Tuesday, November 08, 2005

Death or the lack thereof

I went to a life-celebration this weekend. A friend's 27 year old brother had a heart attack, slipped into a coma and died six weeks later. There was no "real" reason for this to happen, he was absurdly fit from a lifetime of martial arts, full of joie de vivre and packed to the gills with charisma, good looks and loving friends. He was one of the golden ones, a bright star in our benighted world.

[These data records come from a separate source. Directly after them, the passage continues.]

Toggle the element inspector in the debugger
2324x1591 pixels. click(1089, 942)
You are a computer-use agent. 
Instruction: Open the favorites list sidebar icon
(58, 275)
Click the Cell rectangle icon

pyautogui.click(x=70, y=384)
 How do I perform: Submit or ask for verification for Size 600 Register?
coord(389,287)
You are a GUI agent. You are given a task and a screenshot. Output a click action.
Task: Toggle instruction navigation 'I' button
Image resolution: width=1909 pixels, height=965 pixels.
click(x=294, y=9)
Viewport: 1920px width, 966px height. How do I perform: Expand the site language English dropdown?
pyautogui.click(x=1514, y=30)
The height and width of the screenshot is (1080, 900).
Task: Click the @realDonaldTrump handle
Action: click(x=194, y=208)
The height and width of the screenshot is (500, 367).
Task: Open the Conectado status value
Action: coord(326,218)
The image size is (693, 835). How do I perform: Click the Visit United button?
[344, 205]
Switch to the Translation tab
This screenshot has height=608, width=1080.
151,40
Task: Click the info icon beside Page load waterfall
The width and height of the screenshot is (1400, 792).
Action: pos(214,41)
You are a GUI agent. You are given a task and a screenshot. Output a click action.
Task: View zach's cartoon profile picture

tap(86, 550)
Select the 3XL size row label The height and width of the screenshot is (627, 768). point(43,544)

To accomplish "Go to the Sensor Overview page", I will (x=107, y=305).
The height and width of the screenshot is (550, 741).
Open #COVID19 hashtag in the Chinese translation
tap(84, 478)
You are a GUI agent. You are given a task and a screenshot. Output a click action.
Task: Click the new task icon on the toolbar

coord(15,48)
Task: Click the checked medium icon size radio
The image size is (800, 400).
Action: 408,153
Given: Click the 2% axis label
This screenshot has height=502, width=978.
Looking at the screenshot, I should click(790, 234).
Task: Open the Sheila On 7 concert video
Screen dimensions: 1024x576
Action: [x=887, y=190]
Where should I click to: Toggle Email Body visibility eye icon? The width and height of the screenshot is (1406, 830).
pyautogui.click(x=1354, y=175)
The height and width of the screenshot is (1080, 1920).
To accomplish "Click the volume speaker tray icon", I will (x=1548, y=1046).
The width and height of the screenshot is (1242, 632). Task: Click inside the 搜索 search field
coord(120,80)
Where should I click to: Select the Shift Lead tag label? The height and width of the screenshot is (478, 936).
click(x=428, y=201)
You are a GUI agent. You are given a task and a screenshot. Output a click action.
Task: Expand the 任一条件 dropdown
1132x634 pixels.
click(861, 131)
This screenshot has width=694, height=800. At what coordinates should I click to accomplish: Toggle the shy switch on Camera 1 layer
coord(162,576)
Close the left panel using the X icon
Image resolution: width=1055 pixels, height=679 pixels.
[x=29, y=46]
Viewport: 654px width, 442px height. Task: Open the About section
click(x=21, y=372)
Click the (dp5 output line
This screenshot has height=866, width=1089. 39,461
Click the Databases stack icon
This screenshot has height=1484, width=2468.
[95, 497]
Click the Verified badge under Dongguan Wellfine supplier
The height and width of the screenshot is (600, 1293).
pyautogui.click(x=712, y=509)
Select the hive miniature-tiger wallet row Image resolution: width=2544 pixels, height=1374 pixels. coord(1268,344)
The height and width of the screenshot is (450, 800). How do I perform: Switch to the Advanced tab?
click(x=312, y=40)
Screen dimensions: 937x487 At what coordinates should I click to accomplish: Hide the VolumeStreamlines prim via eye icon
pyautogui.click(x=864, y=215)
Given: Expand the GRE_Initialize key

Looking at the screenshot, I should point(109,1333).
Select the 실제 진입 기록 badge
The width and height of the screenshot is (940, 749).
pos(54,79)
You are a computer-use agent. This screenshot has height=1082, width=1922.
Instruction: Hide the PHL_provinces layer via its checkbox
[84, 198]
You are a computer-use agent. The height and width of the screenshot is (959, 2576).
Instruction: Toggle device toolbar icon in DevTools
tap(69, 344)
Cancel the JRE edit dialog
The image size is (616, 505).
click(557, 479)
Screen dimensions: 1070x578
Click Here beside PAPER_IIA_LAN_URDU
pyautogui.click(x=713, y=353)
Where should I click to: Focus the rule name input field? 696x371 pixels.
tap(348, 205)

I've never been to a funeral outside of a church ceremony so I don't know what other funerals are like. There was no body, Alexis had been cremated two weeks earlier. The hall was packed to the rafters, probably well over four hundred people were there. There had already been ceremonies with hundreds of people in Vancouver. Now it was his home town mourning his loss and applauding his life. Instead of the moment of silence they had a moment of noise, because he was just like that. Blazing larger than life.

After all the inadequate cliches and platitudes we hear around death, the ceremony was as fresh, cool and invigorating as a blast of mountain air. His life was remembered through the experiences of family, friends, and his colleagues at the radio station where he hosted a razor-edge sharp and funky show on "finding the extraordinary in the ordinary". His life was celebrated and appreciated. Songs were sung, drummers drummed, and everyone wept.

I've written eulogies for myself as part of self-help exercises, written as if I had died of ripe old age. Who would I be by then? What would I have done? The purpose of writing one is to energize people into dreaming and setting goals, even if they seem outrageous. After hearing about this young man, I thought "I hope I do half as much by the time I'm fifty" and "I hope there are more than two people at my funeral" and "Why do we do this AFTER the biggest passage of our lives, when we can no longer hear everyone's approbation?"

Bottom line, to my mind is that I don't try enough, live enough, appreciate and love enough. I try to do these things but I think I could burn much brighter than I currently do. Good intentions are worthy, but action is what brands one's life onto the universe.

I'm going to write myself a living eulogy when I pass the next decade marker, even if all I say is "Hey, I made it through another decade, emaho!"